With COVID-19 (also known as coronavirus) concerns rising as the number of confirmed cases continues to climb across the globe (105 and climbing in Illinois), Hefland pondered to the audience if we are seeing a repeat 1995: a situation in which the shortfalls of the American healthcare system are revealed. With the virus spreading quickly and the first COVID-19 related death in Illinois being a black woman from the Auburn Gresham neighborhood in Chicago, the same concerns raised by the 1995 heat wave are beginning to pop back up. Hefland believes it will be up to communities themselves to fill in the gaps left by the American healthcare system in order to avoid preventable deaths. Community healthcare workers, to her, is the first place to start.

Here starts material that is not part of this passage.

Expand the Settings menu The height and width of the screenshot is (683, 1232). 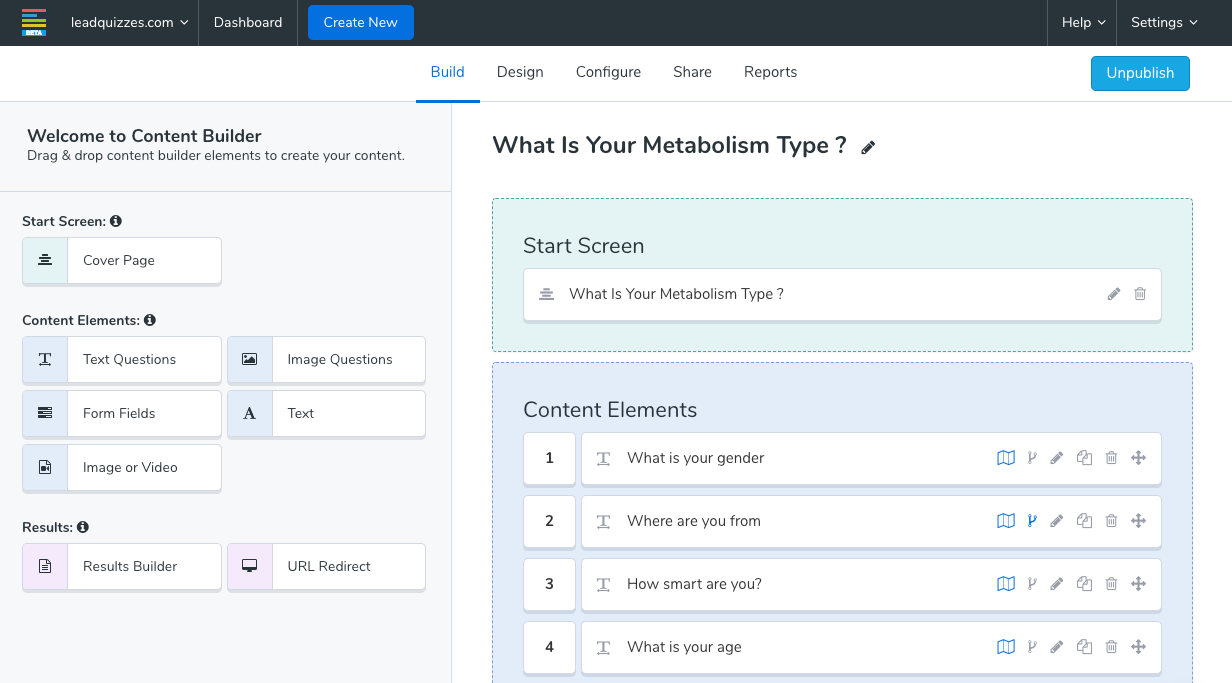(x=1164, y=22)
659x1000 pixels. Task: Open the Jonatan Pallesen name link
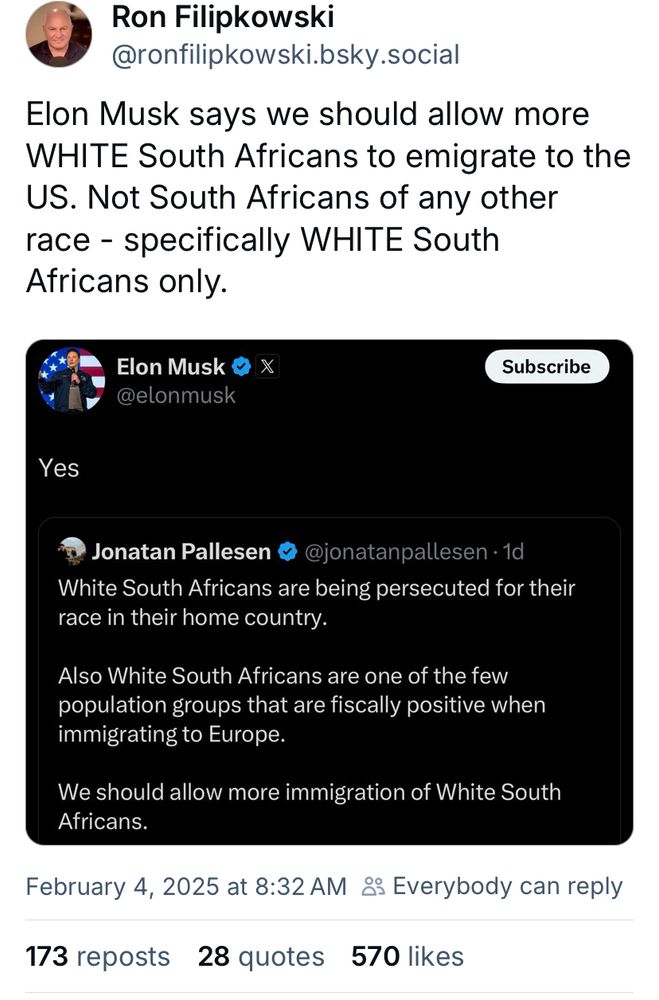pyautogui.click(x=181, y=552)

“Those community health workers, if we have them, they become essential parts of the social cohesion of any street,” Hefland said. “People know them. They’ll say ‘oh I’m known as the asthma lady, I’m known as the breast lady, I’m known as the high blood pressure lady.’ When they work with a Forty Acres or an RX Health Initiative, when they work in contact with a Growing Home, and it’s all a part of an integrated system, that’s what’s gonna give people much better health.”
“I want people to know that you can’t think about, talk about and try to address the long term impact of the climate crisis without addressing the long term impact of structural racism.”

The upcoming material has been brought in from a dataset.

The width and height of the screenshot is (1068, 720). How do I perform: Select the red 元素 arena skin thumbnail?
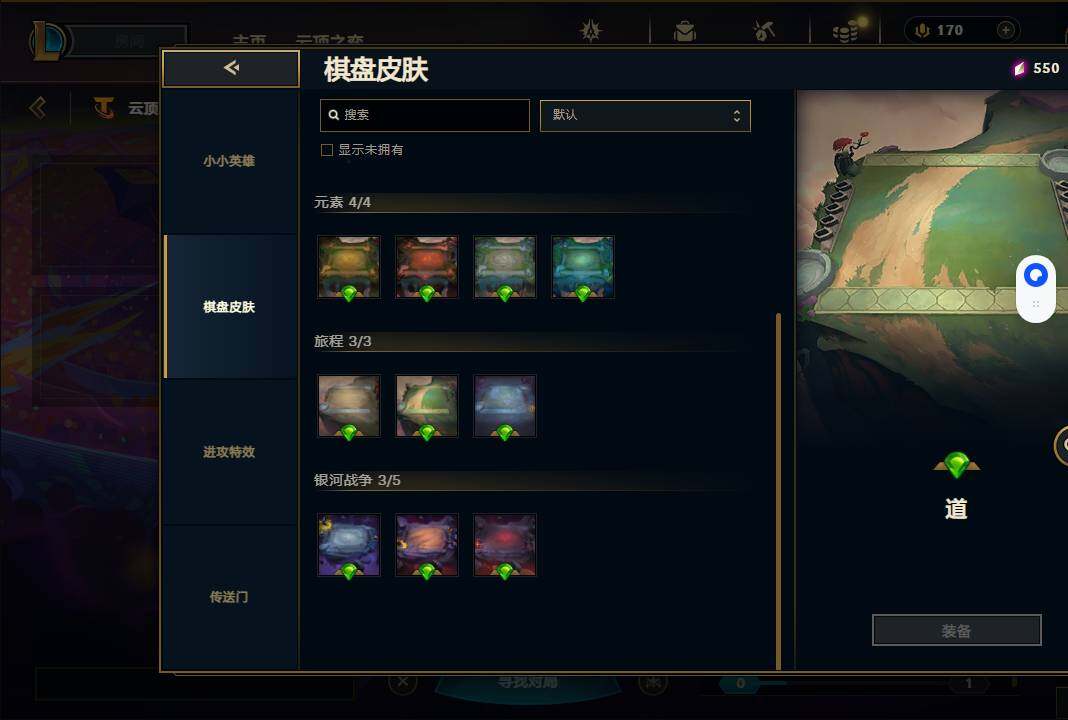pyautogui.click(x=427, y=267)
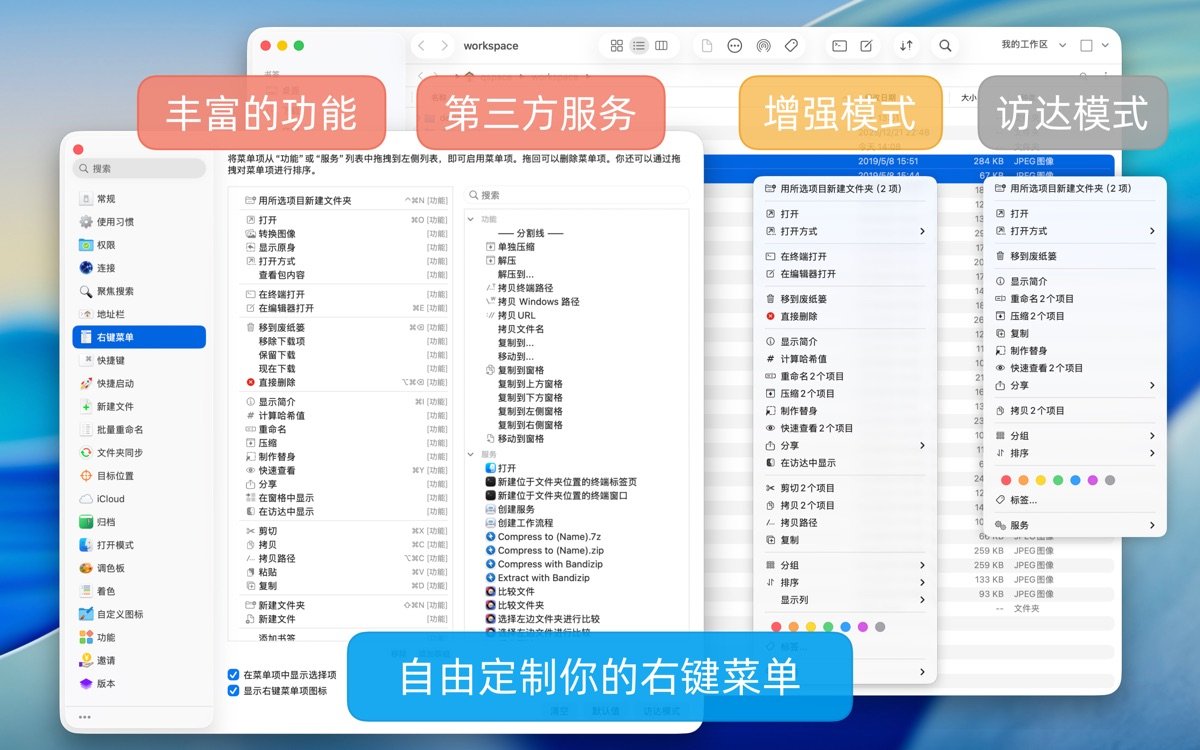点击工具栏中的终端图标
Screen dimensions: 1200x750
pos(839,45)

There needs to be a deep investment in local healthcare communities, Hefland believes, groups that already know how to reach the most marginalized parts of those communities, understand and address their needs. This is especially important, Orrin Williams says, with many black people lacking proper healthcare to begin and there being a reluctance to get checked up.

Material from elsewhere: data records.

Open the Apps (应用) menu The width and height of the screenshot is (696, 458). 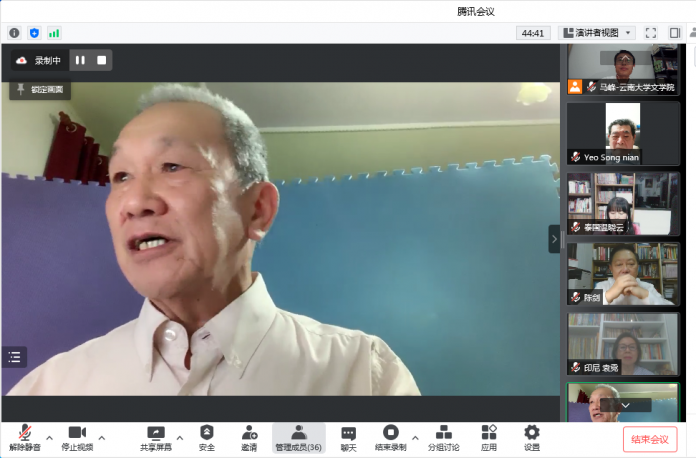(488, 437)
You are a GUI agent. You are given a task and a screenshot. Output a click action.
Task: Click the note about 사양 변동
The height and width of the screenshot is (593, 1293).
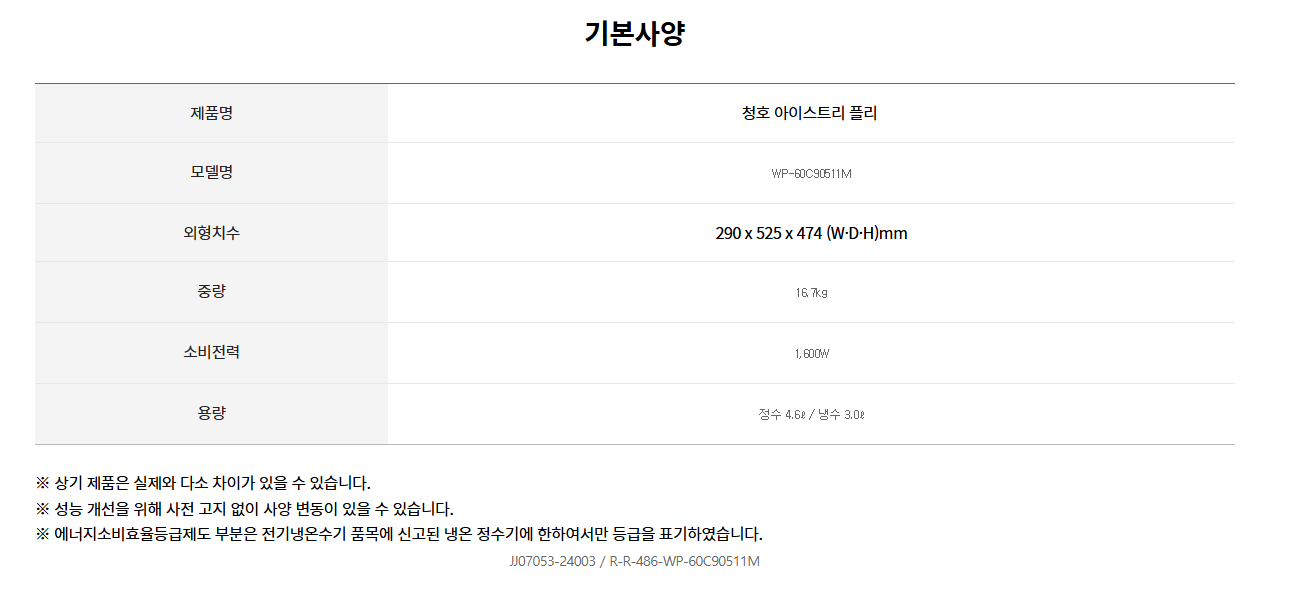pos(245,508)
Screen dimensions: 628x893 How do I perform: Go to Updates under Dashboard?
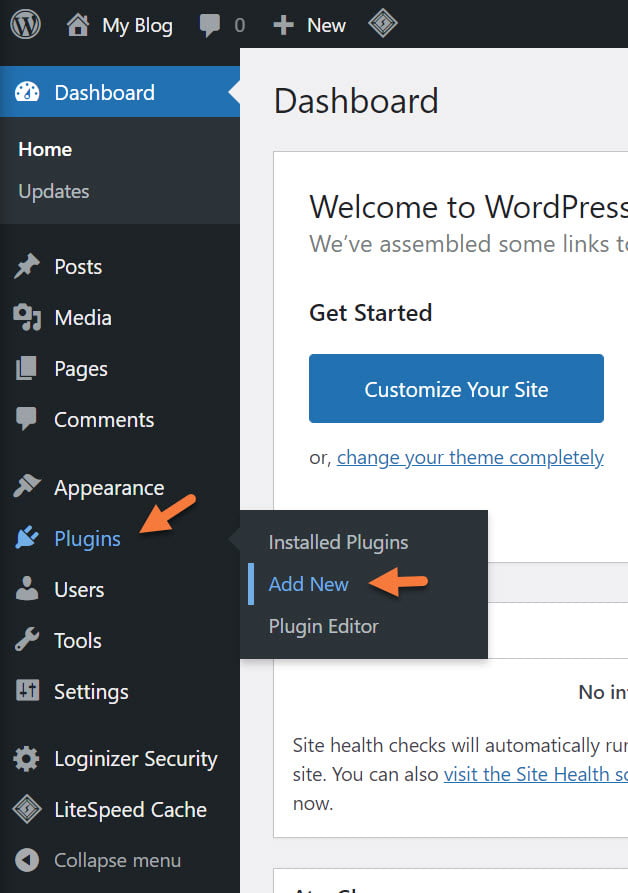coord(54,191)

“A constant theme is that we don’t want to go to the doctor,” Orrin Williams said at one point. “We don’t want to know what’s wrong and even if we do, we don’t get state-of-the-art or good care.” He later added: “Folks in the community that know how to deal with this stuff and navigate are essential but we’ve got to pay for it.”
And having more films like Cooked: Survival By Zip Code shown in black communities through events like the One Earth Film Festival can be where it starts. Williams says black and brown communities can and do have the knowledge to address these types of issues but it can be hard to “activate” when you become used to the way things are, especially with larger institutions working against you.
Hefland hopes her film can continue having a positive impact and starting important conversations in communities like Austin. To commemorate the 25th anniversary of the 1995 Chicago heat wave, Hefland wants to work with middle school and high school teachers for a workshop that would tie a piece of the film’s thesis to something already being taught in their curriculum. She says this can help the material stick better.
Hefland’s also hoping that with the anniversary of the heatwave and the number of confirmed coronavirus cases growing each day, people’s eyes can be opened to the ways in wish black communities are disproportionately more impacted by disasters, and that’s a fact hasn’t changed within the last 25 years.
“I want people to know that you can’t think about, talk about and try to address the long term impact of the climate crisis without addressing the long term impact of structural racism.